Et plein de confiance — sa dépêche partie pour New-York — le jeune peintre s’était mis à l’œuvre.

Cette copie en deux jours, c’était une rude tâche, mais il y arriverait.

Deux jours de plus sans voir sa mère, après six ans d’absence, c’était une grande épreuve, mais il s’y soumettrait.

Nous savons déjà que le Murillo avait victorieusement subi l’épreuve de l’expert, et que Maurice Flavigny n’attendait plus que d’avoir donné le dernier coup de pinceau à sa copie, pour toucher le prix de l’original.

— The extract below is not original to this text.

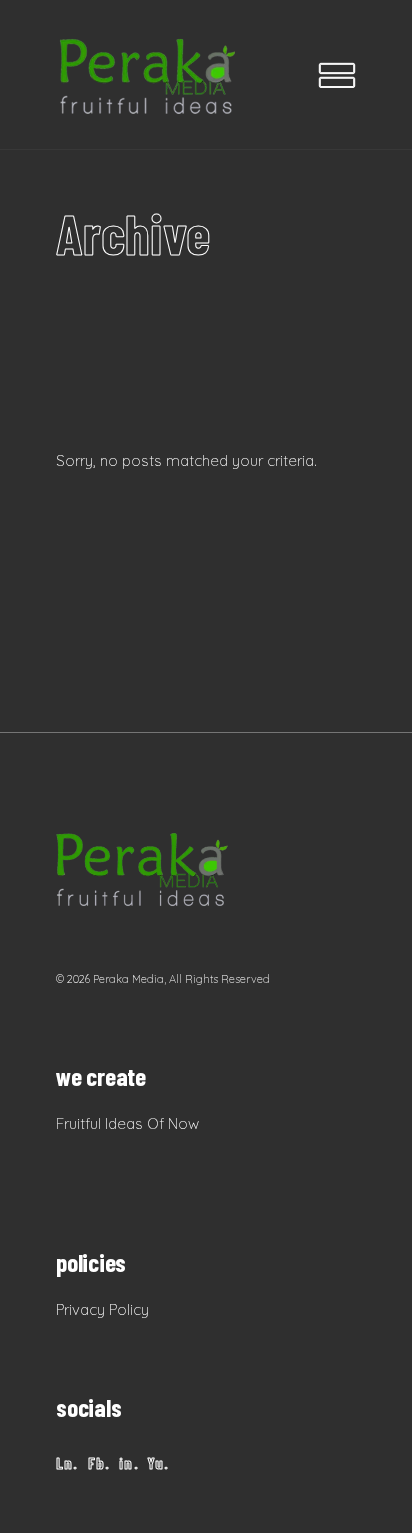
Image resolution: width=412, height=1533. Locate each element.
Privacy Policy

Qu’on nous permette d’abréger.

Vers trois heures de l’après-midi, après avoir soldé sa note d’hôtel, conclu ses derniers arrangements avec l’agent de la maison Boussod et Valadon, et fait emballer sa précieuse copie ornée d’un joli cadre en or fin commandé d’avance, le jeune voyageur avait traversé le fleuve à Longueuil, et là avait pris une voiture de louage pour se faire conduire à Contrecœur.

On le retrouve frappant à la porte du presbytère de cette dernière paroisse, son ex-voto à la main.

Le curé, enchanté de l’aubaine, naturellement, accueillit avec une extrême courtoisie le jeune voyageur, qu’il connaissait seulement de nom, n’étant que depuis trois ans à la tête de la paroisse.